▸ **Requirement**:
The material below has pictures in it. Set down only the lines from the line containing "You are a computer-use" through the line containing "Given: Click the", word for word, and leave the pictures behind.
***** Records shown *****
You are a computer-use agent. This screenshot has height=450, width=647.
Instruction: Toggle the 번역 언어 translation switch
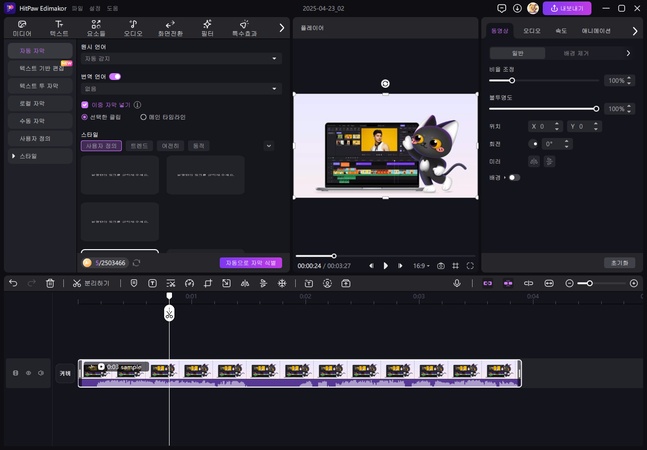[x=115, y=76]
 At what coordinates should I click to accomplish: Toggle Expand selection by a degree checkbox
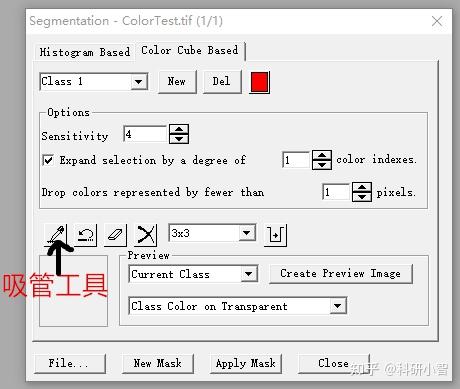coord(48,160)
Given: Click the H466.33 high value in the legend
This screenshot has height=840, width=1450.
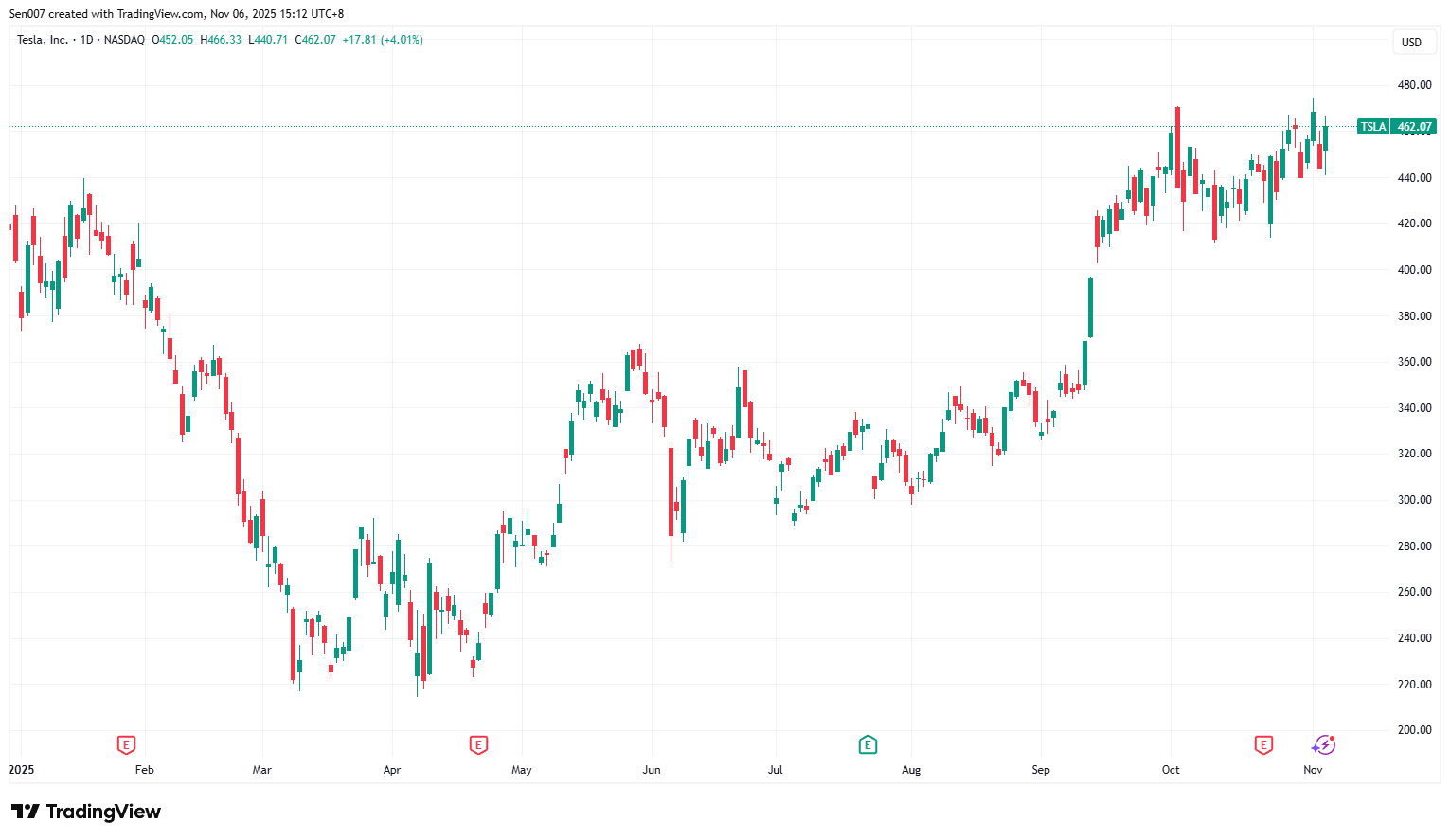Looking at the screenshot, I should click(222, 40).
*****
***** Records shown *****
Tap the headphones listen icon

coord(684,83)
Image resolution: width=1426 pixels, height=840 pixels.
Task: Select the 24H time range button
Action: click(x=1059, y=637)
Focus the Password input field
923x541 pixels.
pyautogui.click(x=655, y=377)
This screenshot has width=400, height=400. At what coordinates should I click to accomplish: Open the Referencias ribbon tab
*****
***** Records shown *****
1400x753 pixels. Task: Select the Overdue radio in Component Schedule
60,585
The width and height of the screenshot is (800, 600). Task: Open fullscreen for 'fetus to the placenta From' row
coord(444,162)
*****
▸ **Solved exercise**:
You are a computer-use agent. This screenshot has height=450, width=647.
Instruction: Toggle the 번역 언어 translation switch
[x=115, y=76]
 At what coordinates should I click to accomplish: Toggle Expand selection by a degree checkbox
coord(48,160)
Given: Click the H466.33 high value in the legend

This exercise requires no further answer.